Exercise instructions: Echo everything in the records from the line that contains "Viewport: 864px width, 442px height." down to the line that contains "tap(1156, 702)", both of those lines included, with nothing changed.
--- start of Data records ---
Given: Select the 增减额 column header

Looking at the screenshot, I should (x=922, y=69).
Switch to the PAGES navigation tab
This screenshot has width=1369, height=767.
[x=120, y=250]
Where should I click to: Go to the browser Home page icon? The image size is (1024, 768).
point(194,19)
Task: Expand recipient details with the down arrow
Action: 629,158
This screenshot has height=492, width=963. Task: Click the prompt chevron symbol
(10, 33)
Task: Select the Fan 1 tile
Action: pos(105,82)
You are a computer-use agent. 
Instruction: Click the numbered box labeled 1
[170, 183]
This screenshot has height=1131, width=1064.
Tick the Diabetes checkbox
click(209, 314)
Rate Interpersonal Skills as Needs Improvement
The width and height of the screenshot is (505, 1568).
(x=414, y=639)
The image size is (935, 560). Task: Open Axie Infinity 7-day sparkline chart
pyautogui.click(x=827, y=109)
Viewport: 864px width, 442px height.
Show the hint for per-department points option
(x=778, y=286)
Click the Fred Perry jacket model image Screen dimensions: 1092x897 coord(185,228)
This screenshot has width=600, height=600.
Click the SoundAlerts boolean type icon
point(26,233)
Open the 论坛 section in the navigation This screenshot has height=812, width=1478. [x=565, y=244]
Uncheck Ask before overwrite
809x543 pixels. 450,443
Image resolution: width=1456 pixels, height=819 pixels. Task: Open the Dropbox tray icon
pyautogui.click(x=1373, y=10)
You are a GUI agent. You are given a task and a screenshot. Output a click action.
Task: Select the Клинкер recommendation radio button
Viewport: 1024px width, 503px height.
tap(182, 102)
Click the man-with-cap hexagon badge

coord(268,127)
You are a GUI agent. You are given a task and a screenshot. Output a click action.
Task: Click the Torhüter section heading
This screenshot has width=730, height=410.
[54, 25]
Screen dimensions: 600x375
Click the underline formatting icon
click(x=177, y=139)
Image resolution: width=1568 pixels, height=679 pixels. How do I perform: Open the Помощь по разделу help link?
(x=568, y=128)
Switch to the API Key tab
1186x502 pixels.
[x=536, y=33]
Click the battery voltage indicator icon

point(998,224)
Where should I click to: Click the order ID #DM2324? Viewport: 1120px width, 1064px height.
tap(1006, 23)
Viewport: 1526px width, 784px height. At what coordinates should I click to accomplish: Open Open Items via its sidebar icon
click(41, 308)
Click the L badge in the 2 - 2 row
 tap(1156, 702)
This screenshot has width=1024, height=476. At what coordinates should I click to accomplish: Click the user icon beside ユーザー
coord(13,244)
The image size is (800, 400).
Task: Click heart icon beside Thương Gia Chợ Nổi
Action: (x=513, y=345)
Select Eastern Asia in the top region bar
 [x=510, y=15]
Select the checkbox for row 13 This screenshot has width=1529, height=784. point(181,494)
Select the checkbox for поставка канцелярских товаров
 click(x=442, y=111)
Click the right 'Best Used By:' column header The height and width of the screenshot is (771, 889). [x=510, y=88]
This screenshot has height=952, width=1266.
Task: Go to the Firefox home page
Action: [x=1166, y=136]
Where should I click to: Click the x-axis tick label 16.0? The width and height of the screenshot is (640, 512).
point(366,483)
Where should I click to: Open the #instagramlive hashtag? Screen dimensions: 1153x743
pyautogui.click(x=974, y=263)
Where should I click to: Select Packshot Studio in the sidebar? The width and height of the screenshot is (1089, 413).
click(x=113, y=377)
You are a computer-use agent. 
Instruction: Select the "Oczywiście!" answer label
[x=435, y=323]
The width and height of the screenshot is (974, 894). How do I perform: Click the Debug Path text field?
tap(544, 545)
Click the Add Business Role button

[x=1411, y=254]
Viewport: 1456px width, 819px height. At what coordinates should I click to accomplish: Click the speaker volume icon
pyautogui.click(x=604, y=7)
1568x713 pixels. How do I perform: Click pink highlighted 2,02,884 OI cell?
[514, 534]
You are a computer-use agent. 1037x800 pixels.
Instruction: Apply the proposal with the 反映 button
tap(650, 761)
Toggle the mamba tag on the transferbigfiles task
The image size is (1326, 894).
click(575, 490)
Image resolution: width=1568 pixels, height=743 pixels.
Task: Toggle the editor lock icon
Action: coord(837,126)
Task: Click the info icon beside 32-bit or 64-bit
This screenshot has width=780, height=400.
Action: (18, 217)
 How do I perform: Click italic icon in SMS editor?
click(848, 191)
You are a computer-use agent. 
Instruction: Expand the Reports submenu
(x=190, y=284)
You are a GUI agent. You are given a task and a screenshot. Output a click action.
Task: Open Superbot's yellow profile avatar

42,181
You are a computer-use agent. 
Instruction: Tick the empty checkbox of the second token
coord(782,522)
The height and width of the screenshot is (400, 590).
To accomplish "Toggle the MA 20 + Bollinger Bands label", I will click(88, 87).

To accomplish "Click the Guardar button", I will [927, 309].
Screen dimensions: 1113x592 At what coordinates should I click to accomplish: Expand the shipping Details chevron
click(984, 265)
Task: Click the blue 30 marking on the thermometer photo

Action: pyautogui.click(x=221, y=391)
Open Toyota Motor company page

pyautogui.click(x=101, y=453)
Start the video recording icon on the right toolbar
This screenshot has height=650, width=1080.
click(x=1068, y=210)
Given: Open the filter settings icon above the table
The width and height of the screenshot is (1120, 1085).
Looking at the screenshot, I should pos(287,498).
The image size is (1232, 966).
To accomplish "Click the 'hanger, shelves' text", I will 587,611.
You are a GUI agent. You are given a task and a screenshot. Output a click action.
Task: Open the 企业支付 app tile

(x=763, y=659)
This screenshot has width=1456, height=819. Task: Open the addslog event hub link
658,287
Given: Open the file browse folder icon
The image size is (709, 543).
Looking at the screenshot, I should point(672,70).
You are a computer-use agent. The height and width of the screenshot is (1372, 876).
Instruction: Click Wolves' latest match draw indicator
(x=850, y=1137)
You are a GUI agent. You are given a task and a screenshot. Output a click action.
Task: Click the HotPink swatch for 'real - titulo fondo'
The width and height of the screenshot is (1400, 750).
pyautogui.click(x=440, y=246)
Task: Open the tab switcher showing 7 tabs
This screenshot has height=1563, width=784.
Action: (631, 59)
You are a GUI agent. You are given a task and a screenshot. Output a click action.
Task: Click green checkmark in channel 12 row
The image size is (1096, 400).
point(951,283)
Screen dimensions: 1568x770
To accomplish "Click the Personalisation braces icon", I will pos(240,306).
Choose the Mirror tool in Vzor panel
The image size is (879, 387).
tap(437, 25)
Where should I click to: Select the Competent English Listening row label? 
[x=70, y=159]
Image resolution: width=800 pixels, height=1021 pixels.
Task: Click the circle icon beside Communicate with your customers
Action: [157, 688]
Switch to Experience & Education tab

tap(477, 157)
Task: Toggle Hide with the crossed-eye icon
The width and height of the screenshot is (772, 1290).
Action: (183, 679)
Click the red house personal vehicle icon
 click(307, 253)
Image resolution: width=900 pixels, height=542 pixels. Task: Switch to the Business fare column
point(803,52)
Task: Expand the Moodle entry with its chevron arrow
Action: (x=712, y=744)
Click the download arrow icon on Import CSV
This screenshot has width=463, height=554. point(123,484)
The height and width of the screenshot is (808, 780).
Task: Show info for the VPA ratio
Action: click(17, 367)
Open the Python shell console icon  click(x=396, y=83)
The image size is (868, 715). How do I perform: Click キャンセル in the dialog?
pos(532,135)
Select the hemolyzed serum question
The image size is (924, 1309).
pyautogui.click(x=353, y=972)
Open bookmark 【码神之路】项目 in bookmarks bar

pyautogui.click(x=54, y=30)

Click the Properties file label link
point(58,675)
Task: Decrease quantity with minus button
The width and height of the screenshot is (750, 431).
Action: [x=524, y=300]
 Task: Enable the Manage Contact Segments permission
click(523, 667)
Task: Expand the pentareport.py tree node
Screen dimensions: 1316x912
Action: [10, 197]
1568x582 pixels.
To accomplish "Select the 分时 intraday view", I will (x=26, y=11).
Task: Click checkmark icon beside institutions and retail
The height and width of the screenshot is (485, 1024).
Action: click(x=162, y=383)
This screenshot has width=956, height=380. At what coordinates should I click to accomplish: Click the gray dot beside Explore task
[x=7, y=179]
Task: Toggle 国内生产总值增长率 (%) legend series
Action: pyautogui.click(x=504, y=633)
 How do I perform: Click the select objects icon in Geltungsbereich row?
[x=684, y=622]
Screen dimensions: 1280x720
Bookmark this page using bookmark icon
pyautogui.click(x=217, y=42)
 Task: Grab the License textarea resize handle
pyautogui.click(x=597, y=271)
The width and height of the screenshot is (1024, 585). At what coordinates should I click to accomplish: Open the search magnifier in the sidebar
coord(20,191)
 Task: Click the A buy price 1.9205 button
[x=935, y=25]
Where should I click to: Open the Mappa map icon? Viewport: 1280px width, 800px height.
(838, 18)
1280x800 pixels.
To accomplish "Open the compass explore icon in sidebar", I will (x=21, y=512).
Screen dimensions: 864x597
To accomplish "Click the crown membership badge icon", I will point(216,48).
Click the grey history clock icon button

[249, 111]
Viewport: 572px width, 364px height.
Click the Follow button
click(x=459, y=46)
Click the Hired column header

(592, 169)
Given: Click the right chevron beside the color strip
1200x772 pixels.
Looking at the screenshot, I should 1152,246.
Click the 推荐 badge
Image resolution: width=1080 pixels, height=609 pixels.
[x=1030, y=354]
--- end of Data records ---
Complete response:
Viewport: 864px width, 442px height.
Show the hint for per-department points option
(x=778, y=286)
Click the Fred Perry jacket model image Screen dimensions: 1092x897 coord(185,228)
This screenshot has width=600, height=600.
Click the SoundAlerts boolean type icon
point(26,233)
Open the 论坛 section in the navigation This screenshot has height=812, width=1478. [x=565, y=244]
Uncheck Ask before overwrite
809x543 pixels. 450,443
Image resolution: width=1456 pixels, height=819 pixels. Task: Open the Dropbox tray icon
pyautogui.click(x=1373, y=10)
You are a GUI agent. You are given a task and a screenshot. Output a click action.
Task: Select the Клинкер recommendation radio button
Viewport: 1024px width, 503px height.
tap(182, 102)
Click the man-with-cap hexagon badge

coord(268,127)
You are a GUI agent. You are given a task and a screenshot. Output a click action.
Task: Click the Torhüter section heading
This screenshot has width=730, height=410.
[54, 25]
Screen dimensions: 600x375
Click the underline formatting icon
click(x=177, y=139)
Image resolution: width=1568 pixels, height=679 pixels. How do I perform: Open the Помощь по разделу help link?
(x=568, y=128)
Switch to the API Key tab
1186x502 pixels.
[x=536, y=33]
Click the battery voltage indicator icon

point(998,224)
Where should I click to: Click the order ID #DM2324? Viewport: 1120px width, 1064px height.
tap(1006, 23)
Viewport: 1526px width, 784px height. At what coordinates should I click to accomplish: Open Open Items via its sidebar icon
click(41, 308)
Click the L badge in the 2 - 2 row
 tap(1156, 702)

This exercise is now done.